Some of the things I threw away: torn up leather sandals from 1992, 19-year-old papaya-scented hairspray, a city No Parking sign that I hung in my bedroom in an attempt to feel like a bad ass, and photo solution only one or two decades past its expiration date.
Some of the things I found and kept! CISV village t-shirts circa 1986 from the other kids' countries at my camp in Newcastle, England. This week I've sported my old sweatshirt from Iceland and shirts from Korea and Norway. The fact that I can still wear a shirt I wore in 1986 says much more about how freakishly fast I grew as a kid and how flat-chested I have remained as an adult than anything else.
Also of great joy and fear in equal parts is the big, big box of letters that I received, and much more painfully, sent over the years. At some point after high school and before we lost touch, Andrea sent me all the letters I'd written her since ninth grade. I've read a couple and they make me want to put my head under a pillow and scream. And weep. And then scream some more.

I remember so well what it felt like to be me and it wasn't often comfortable. I was kind of awesome but I also sucked. I would never, for any price, go back to that time. I was mature in some ways and stunted in others, I meant well and had a big heart but oh, I was a shithead. I wanted to be bad, much worse than I ever was, I wanted to get in trouble, but I was too shy to make much happen.
And I wrote about it all A LOT. In the letters, my long drawn out explanations and insecurities are punctuated with unintentional hilarity but there is only so much I can take at once. Ever since the first night the box came home and I shuffled through the overflowing envelopes, howling and shrieking, I have glanced at it sideways and then quickly made myself busy. Example: my cuticles look GREAT today.

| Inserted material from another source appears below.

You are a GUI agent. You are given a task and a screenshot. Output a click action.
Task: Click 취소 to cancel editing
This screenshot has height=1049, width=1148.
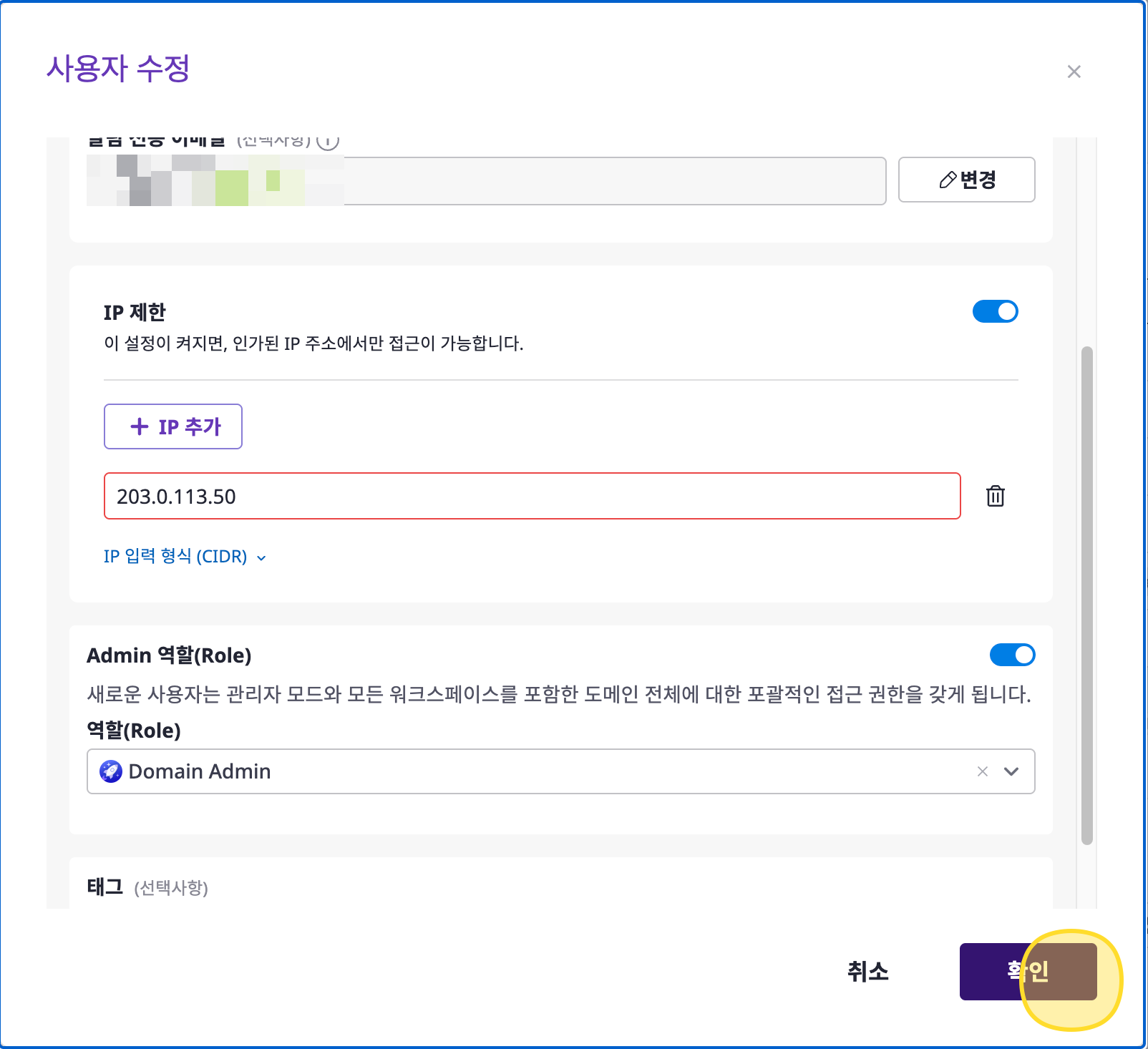(867, 971)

Much easier on my self-image are the letters from others, my favorites so far being from my cousins Mary Beth and Lauren. Holy. Crap. From when I was 12-17 years old and they were respectively 9-14 and 7-12, we wrote letters that have PROJECT written all over them. I don't know what art I'm going to make out of these but something must be done. I must atone for losing the VHS movies we shot, the dramas and thrillers and talk shows.
2 comments:
one advantage to never having written things down as a teen is that i never have to read that crap.
i am convinced i was incredibly boring when i wasnt being an asshole.